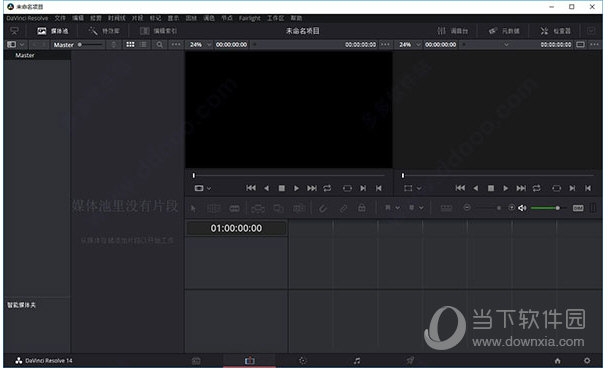Mute audio with the speaker icon
Image resolution: width=609 pixels, height=371 pixels.
(522, 208)
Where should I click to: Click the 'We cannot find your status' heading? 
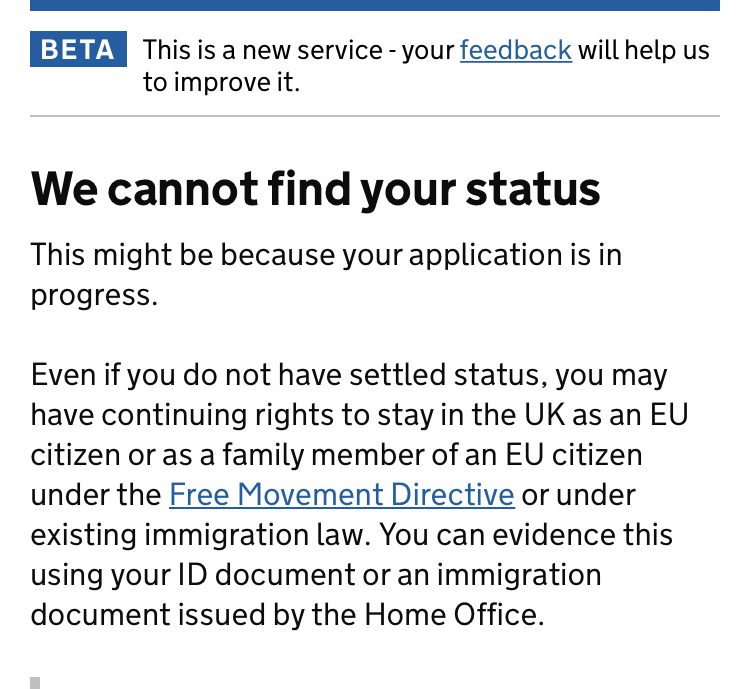(x=315, y=189)
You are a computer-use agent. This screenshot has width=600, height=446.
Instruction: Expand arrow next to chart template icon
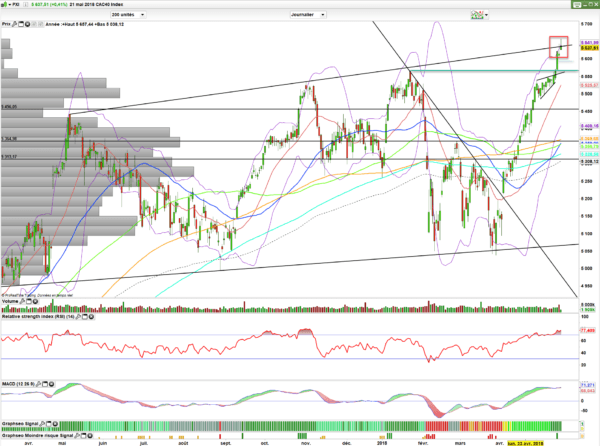486,15
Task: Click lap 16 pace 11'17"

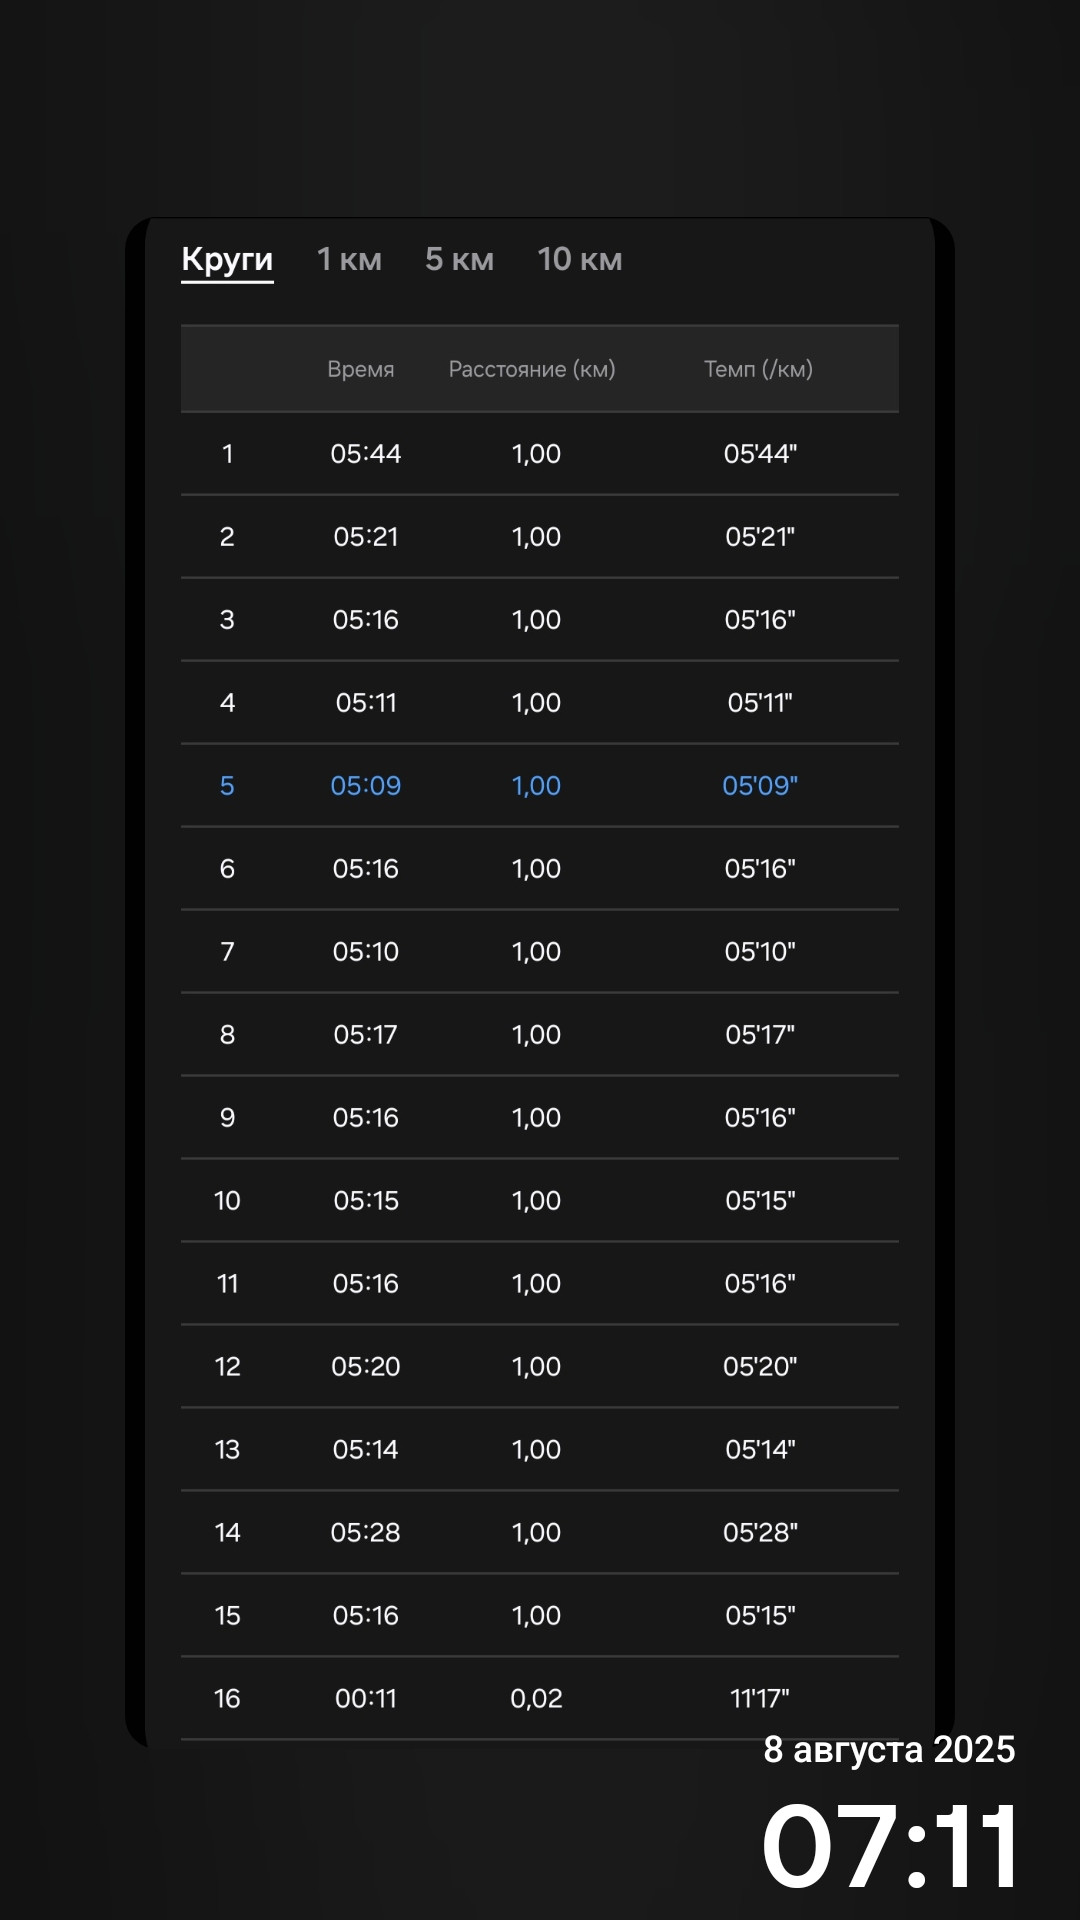Action: (760, 1699)
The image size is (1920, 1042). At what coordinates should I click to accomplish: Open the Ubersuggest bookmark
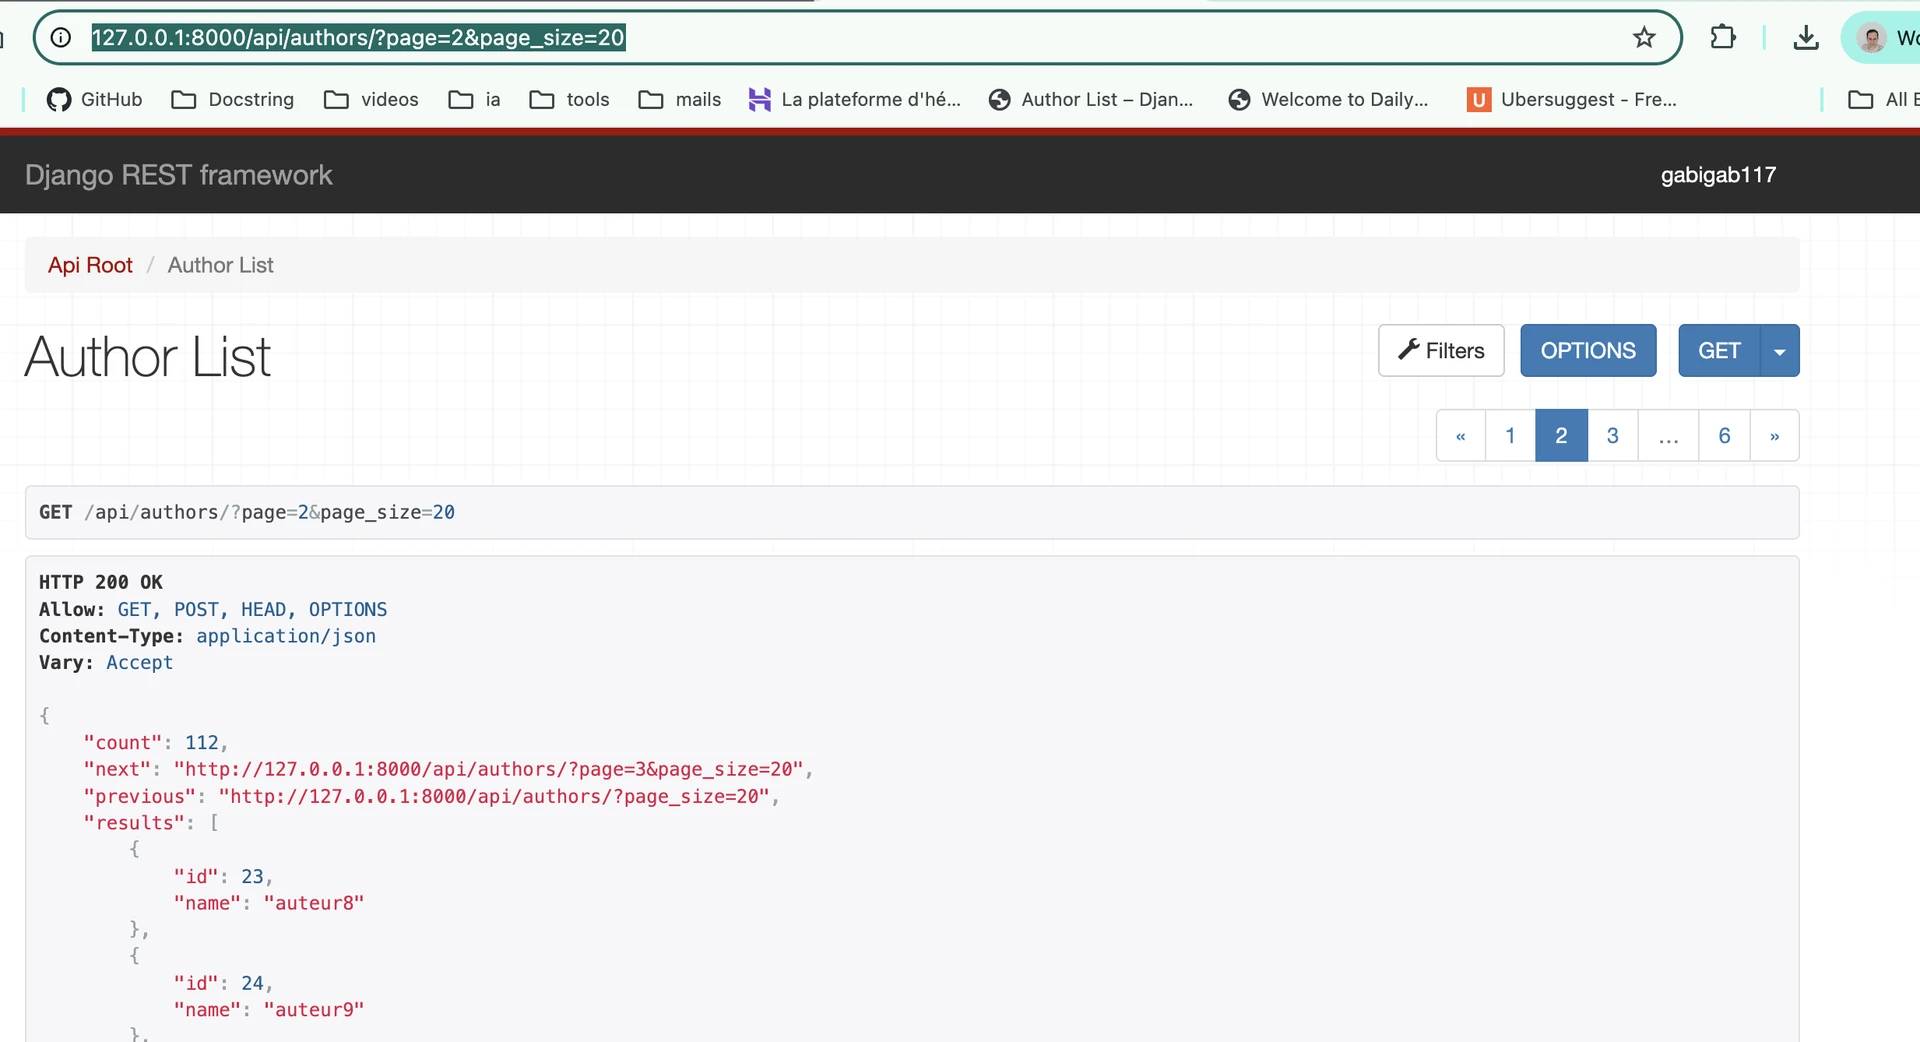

--------------------------------

▸ **TASK BRIEF**
Would you set down, word for word, the lines running from the one that contains "Where should I" to the last line of the material, omitting all pictures?

▸ **ANSWER SECTION**
Where should I click to: Click the 'We cannot find your status' heading? 
(x=315, y=189)
You are a computer-use agent. This screenshot has width=600, height=446.
Instruction: Expand arrow next to chart template icon
486,15
Task: Click lap 16 pace 11'17"

Action: (760, 1699)
The image size is (1920, 1042). At what coordinates should I click to accomplish: Open the Ubersuggest bookmark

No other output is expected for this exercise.